A Systematic Literature Review of the Opportunities and Advantages for AIGC (OpenAI ChatGPT, Copilot, Codex) in Programming Course
Chi In Chang, Wan Chong Choi, Iek Chong Choi
Abstract
This systematic literature review explored the opportunities and advantages of integrating Artificial Intelligence Generated Content (AIGC) tools like OpenAI's ChatGPT, Copilot, and Codex in programming education. From an initial pool of 1,173 papers, 24 were rigorously selected for detailed analysis. The findings highlighted the dominant use of ChatGPT, particularly versions 3/3.5 and 4, underscoring its effectiveness and accessibility. Python emerged as the most frequently studied language, followed by Java, C, R, and Scala. A notable research gap was identified in block-based programming languages and online/blended learning environments.

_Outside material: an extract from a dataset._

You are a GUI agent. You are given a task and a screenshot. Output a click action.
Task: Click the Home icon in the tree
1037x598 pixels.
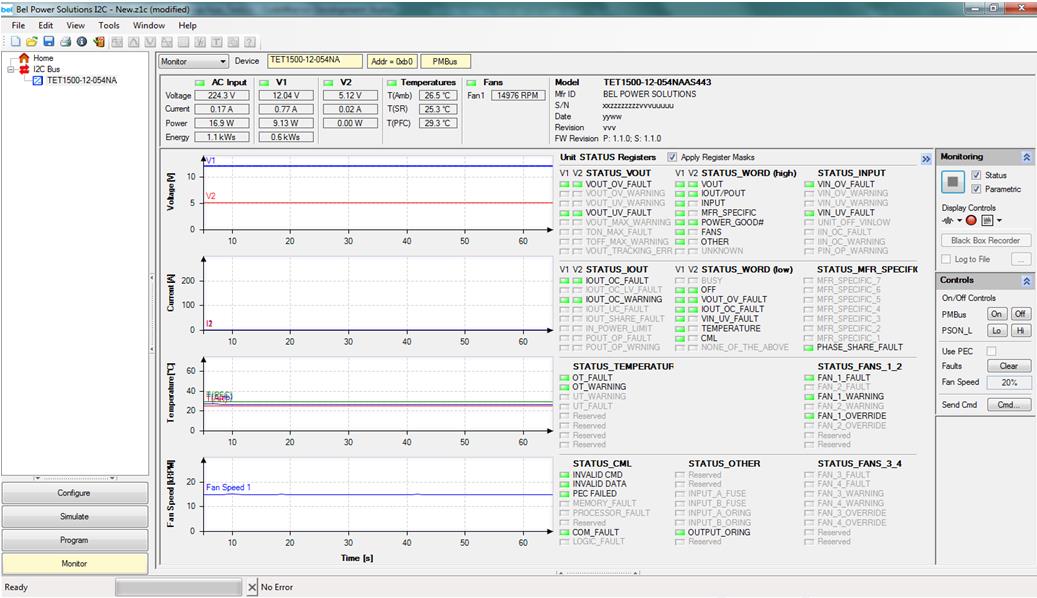click(24, 58)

Key opportunities and advantages identified included enhanced code review, where AIGC tools offer efficient and comprehensive assessments; personalized learning, with ChatGPT providing individualized feedback and improving student comprehension; and increased student engagement and motivation through interactive features. Additionally, AIGC tools significantly improved problem-solving and debugging support, effectively identifying and correcting coding errors. They also supported diverse learning styles by offering varied examples and solutions, facilitated innovative teaching strategies that improved educational outcomes, and reduced teacher workload by automating routine tasks. These insights demonstrated the transformative potential of AIGC tools in revolutionizing programming education.